What you need to know
- Layne Harvey, 44, and his two sons Jakeb, 22, and Kurtis, 16, all died in a tragic gas accident on Thursday
- They leave behind mum Cherie and sister Amber
- A fundraising account has been set up to assist the family with ongoing costs
A fundraising account has been set up to assist a Broken Hill family, which lost a father and his two brave sons in a tragic gas accident on Thursday.
Layne Harvey, 44, was working on a generator in an underground cellar beneath his family’s shed when he was overcome by fumes.
His sons Jakeb, 23 and Kurtis, 16, both entered the cellar to help their father, but also succumbed to the gases.
Despite the efforts of emergency crews who dragged them to safety and performed CPR, all three died.
A bank account has been established to help raise money for the boys’ mother Cherie, and sister Amber.
In a Facebook post, organisers wrote: “Not only has this left the family completely devastated and heartbroken, but a wife/mother with the financial grief and stress of medical bills, funeral costs and more.”

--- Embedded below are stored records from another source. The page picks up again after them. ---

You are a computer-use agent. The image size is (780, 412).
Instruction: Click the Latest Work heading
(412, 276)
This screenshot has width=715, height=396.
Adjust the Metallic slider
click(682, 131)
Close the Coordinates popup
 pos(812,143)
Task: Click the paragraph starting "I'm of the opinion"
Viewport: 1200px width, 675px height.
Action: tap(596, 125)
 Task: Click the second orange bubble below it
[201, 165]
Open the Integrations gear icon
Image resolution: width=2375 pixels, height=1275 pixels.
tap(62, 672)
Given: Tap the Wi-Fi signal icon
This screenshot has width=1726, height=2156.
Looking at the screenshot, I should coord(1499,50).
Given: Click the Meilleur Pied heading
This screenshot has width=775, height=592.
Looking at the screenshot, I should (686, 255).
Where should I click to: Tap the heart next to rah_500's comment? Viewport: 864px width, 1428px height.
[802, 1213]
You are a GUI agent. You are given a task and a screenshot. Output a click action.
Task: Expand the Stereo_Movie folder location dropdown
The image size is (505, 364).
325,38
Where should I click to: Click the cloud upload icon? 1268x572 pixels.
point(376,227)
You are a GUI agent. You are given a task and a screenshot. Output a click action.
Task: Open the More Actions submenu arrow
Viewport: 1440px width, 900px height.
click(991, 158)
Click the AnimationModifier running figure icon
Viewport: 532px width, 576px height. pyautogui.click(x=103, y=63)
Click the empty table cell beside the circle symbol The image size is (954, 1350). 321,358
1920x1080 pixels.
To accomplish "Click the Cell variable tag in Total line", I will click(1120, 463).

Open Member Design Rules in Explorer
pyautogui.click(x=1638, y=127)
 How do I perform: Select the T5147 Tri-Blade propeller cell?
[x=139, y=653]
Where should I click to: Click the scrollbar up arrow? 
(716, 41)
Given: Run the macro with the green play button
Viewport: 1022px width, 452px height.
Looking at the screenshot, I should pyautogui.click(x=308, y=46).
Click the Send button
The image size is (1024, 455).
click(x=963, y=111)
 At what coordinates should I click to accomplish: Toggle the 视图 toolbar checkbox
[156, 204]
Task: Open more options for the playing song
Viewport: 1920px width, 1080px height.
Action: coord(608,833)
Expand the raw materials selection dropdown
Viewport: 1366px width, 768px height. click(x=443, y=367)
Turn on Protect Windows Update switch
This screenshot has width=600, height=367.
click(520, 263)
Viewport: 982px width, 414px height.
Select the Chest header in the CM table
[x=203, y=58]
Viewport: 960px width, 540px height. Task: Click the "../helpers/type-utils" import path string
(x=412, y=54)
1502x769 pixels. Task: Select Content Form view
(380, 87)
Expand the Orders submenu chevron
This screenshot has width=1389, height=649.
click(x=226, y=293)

“Hopefully money tins will be around town at whichever local businesses which (choose) to help us support the family. Any donations would be extremely grateful and appreciated to help this family during this distressing time.”
Friends describe the Harvey family as extremely tight-knit, the brothers as “best friends”, and say it’s no surprise they went to their father’s aid.
“That’s the type of family they are. They would have jumped straight down there and tried their hardest to help him out, so at least they’ve gone as heroes,” said friend Jack Burke, after laying flowers outside the family’s front gate on Friday.
The eldest son Jakeb was also the father to a two year old girl.
Police forensic officers are yet to examine the cellar, because toxic gases remain inside it.
“Everyone's either known the people or know of them. It's a tragedy when this happens and everyone can feel it,” said NSW Police Superintendent Michael Fuller.
"It's something people will live with for the rest of their lives."